Your objective >> Word for word, repeat each record that follows.

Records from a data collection
-*-*-
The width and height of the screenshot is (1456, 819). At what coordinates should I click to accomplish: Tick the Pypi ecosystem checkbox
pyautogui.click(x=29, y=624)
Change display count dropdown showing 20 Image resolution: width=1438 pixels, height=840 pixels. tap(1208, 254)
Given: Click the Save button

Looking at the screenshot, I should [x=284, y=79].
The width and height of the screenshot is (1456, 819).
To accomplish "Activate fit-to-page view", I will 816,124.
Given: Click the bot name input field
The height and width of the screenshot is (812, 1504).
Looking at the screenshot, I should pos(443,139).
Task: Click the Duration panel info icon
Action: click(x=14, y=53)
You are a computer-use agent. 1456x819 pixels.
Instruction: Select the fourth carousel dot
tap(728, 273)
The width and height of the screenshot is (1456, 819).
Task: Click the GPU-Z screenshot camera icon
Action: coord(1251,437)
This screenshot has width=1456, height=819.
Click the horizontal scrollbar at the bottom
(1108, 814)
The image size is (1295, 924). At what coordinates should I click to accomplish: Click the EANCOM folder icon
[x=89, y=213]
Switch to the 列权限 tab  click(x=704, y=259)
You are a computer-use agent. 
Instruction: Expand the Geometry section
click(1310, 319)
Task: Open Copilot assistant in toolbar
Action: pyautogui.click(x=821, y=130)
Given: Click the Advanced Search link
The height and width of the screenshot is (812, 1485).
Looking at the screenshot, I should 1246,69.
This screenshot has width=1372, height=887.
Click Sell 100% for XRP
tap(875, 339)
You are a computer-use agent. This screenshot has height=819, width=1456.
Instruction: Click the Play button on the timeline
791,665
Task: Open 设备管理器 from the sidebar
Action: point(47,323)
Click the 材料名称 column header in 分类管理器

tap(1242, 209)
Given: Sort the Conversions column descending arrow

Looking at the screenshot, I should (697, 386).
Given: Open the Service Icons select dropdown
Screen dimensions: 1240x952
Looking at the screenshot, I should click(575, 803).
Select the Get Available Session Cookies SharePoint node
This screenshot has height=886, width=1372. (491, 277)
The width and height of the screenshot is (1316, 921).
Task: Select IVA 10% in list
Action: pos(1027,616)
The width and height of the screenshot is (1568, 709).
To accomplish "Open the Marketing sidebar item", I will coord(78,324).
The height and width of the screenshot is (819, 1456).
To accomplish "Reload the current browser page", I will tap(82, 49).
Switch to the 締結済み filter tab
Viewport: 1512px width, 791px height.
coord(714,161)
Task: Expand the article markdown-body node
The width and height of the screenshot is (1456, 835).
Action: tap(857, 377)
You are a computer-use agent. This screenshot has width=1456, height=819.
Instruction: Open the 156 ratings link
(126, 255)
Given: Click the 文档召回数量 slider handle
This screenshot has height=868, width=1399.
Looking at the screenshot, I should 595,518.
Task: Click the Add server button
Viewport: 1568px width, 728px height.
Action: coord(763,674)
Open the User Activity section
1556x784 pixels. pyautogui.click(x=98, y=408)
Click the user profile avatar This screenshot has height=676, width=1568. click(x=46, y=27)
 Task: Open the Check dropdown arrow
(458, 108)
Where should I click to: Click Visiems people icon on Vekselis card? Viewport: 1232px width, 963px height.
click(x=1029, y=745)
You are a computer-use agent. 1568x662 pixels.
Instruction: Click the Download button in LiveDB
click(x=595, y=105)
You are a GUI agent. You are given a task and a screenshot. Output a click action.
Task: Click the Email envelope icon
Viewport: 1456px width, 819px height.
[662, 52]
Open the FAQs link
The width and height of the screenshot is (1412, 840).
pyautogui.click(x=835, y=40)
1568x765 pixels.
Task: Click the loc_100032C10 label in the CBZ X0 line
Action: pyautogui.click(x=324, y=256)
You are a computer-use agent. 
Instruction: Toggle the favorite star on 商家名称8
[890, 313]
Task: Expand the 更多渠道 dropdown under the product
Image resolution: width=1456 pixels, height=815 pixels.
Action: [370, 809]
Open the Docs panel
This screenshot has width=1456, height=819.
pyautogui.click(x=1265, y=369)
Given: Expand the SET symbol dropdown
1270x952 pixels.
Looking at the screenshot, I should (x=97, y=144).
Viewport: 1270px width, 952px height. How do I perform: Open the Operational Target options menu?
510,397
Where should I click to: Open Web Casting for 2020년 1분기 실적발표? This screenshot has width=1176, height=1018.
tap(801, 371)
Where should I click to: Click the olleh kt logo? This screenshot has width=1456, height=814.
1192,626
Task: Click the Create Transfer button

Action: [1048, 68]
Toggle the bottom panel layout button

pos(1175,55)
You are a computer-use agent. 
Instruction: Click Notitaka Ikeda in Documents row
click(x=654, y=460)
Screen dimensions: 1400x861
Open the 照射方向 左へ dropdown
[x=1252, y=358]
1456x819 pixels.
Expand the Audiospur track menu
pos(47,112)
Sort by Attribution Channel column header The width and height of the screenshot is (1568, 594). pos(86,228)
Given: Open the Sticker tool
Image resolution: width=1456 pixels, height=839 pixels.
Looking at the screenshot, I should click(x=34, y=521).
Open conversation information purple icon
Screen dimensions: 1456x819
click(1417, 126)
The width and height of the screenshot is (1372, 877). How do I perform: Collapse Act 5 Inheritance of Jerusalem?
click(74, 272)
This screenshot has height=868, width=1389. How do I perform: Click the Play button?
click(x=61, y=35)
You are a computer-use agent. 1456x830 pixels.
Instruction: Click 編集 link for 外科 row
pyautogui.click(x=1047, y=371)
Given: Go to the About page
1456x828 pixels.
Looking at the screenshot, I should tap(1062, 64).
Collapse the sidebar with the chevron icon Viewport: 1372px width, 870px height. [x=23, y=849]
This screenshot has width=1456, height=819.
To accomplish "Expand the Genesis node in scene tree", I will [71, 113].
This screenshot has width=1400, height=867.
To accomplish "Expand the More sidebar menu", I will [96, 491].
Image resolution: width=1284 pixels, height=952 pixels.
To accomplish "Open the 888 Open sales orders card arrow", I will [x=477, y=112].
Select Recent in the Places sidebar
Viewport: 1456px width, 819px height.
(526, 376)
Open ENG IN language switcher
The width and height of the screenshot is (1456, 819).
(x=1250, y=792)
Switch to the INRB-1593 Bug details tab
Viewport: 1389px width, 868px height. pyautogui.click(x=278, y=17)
-*-*-
Output for this task >>
The width and height of the screenshot is (1456, 819). At what coordinates should I click to accomplish: Tick the Pypi ecosystem checkbox
pyautogui.click(x=29, y=624)
Change display count dropdown showing 20 Image resolution: width=1438 pixels, height=840 pixels. tap(1208, 254)
Given: Click the Save button

Looking at the screenshot, I should [x=284, y=79].
The width and height of the screenshot is (1456, 819).
To accomplish "Activate fit-to-page view", I will 816,124.
Given: Click the bot name input field
The height and width of the screenshot is (812, 1504).
Looking at the screenshot, I should pos(443,139).
Task: Click the Duration panel info icon
Action: click(x=14, y=53)
You are a computer-use agent. 1456x819 pixels.
Instruction: Select the fourth carousel dot
tap(728, 273)
The width and height of the screenshot is (1456, 819).
Task: Click the GPU-Z screenshot camera icon
Action: coord(1251,437)
This screenshot has width=1456, height=819.
Click the horizontal scrollbar at the bottom
(1108, 814)
The image size is (1295, 924). At what coordinates should I click to accomplish: Click the EANCOM folder icon
[x=89, y=213]
Switch to the 列权限 tab  click(x=704, y=259)
You are a computer-use agent. 
Instruction: Expand the Geometry section
click(1310, 319)
Task: Open Copilot assistant in toolbar
Action: pyautogui.click(x=821, y=130)
Given: Click the Advanced Search link
The height and width of the screenshot is (812, 1485).
Looking at the screenshot, I should 1246,69.
This screenshot has width=1372, height=887.
Click Sell 100% for XRP
tap(875, 339)
You are a computer-use agent. This screenshot has height=819, width=1456.
Instruction: Click the Play button on the timeline
791,665
Task: Open 设备管理器 from the sidebar
Action: point(47,323)
Click the 材料名称 column header in 分类管理器

tap(1242, 209)
Given: Sort the Conversions column descending arrow

Looking at the screenshot, I should (697, 386).
Given: Open the Service Icons select dropdown
Screen dimensions: 1240x952
Looking at the screenshot, I should click(575, 803).
Select the Get Available Session Cookies SharePoint node
This screenshot has height=886, width=1372. (491, 277)
The width and height of the screenshot is (1316, 921).
Task: Select IVA 10% in list
Action: pos(1027,616)
The width and height of the screenshot is (1568, 709).
To accomplish "Open the Marketing sidebar item", I will coord(78,324).
The height and width of the screenshot is (819, 1456).
To accomplish "Reload the current browser page", I will tap(82, 49).
Switch to the 締結済み filter tab
Viewport: 1512px width, 791px height.
coord(714,161)
Task: Expand the article markdown-body node
The width and height of the screenshot is (1456, 835).
Action: tap(857, 377)
You are a computer-use agent. This screenshot has width=1456, height=819.
Instruction: Open the 156 ratings link
(126, 255)
Given: Click the 文档召回数量 slider handle
This screenshot has height=868, width=1399.
Looking at the screenshot, I should 595,518.
Task: Click the Add server button
Viewport: 1568px width, 728px height.
Action: coord(763,674)
Open the User Activity section
1556x784 pixels. pyautogui.click(x=98, y=408)
Click the user profile avatar This screenshot has height=676, width=1568. click(x=46, y=27)
 Task: Open the Check dropdown arrow
(458, 108)
Where should I click to: Click Visiems people icon on Vekselis card? Viewport: 1232px width, 963px height.
click(x=1029, y=745)
You are a computer-use agent. 1568x662 pixels.
Instruction: Click the Download button in LiveDB
click(x=595, y=105)
You are a GUI agent. You are given a task and a screenshot. Output a click action.
Task: Click the Email envelope icon
Viewport: 1456px width, 819px height.
[662, 52]
Open the FAQs link
The width and height of the screenshot is (1412, 840).
pyautogui.click(x=835, y=40)
1568x765 pixels.
Task: Click the loc_100032C10 label in the CBZ X0 line
Action: pyautogui.click(x=324, y=256)
You are a computer-use agent. 
Instruction: Toggle the favorite star on 商家名称8
[890, 313]
Task: Expand the 更多渠道 dropdown under the product
Image resolution: width=1456 pixels, height=815 pixels.
Action: [370, 809]
Open the Docs panel
This screenshot has width=1456, height=819.
pyautogui.click(x=1265, y=369)
Given: Expand the SET symbol dropdown
1270x952 pixels.
Looking at the screenshot, I should (x=97, y=144).
Viewport: 1270px width, 952px height. How do I perform: Open the Operational Target options menu?
510,397
Where should I click to: Open Web Casting for 2020년 1분기 실적발표? This screenshot has width=1176, height=1018.
tap(801, 371)
Where should I click to: Click the olleh kt logo? This screenshot has width=1456, height=814.
1192,626
Task: Click the Create Transfer button

Action: [1048, 68]
Toggle the bottom panel layout button

pos(1175,55)
You are a computer-use agent. 
Instruction: Click Notitaka Ikeda in Documents row
click(x=654, y=460)
Screen dimensions: 1400x861
Open the 照射方向 左へ dropdown
[x=1252, y=358]
1456x819 pixels.
Expand the Audiospur track menu
pos(47,112)
Sort by Attribution Channel column header The width and height of the screenshot is (1568, 594). pos(86,228)
Given: Open the Sticker tool
Image resolution: width=1456 pixels, height=839 pixels.
Looking at the screenshot, I should click(x=34, y=521).
Open conversation information purple icon
Screen dimensions: 1456x819
click(1417, 126)
The width and height of the screenshot is (1372, 877). How do I perform: Collapse Act 5 Inheritance of Jerusalem?
click(74, 272)
This screenshot has height=868, width=1389. How do I perform: Click the Play button?
click(x=61, y=35)
You are a computer-use agent. 1456x830 pixels.
Instruction: Click 編集 link for 外科 row
pyautogui.click(x=1047, y=371)
Given: Go to the About page
1456x828 pixels.
Looking at the screenshot, I should tap(1062, 64).
Collapse the sidebar with the chevron icon Viewport: 1372px width, 870px height. [x=23, y=849]
This screenshot has width=1456, height=819.
To accomplish "Expand the Genesis node in scene tree", I will [71, 113].
This screenshot has width=1400, height=867.
To accomplish "Expand the More sidebar menu", I will [96, 491].
Image resolution: width=1284 pixels, height=952 pixels.
To accomplish "Open the 888 Open sales orders card arrow", I will [x=477, y=112].
Select Recent in the Places sidebar
Viewport: 1456px width, 819px height.
(526, 376)
Open ENG IN language switcher
The width and height of the screenshot is (1456, 819).
(x=1250, y=792)
Switch to the INRB-1593 Bug details tab
Viewport: 1389px width, 868px height. pyautogui.click(x=278, y=17)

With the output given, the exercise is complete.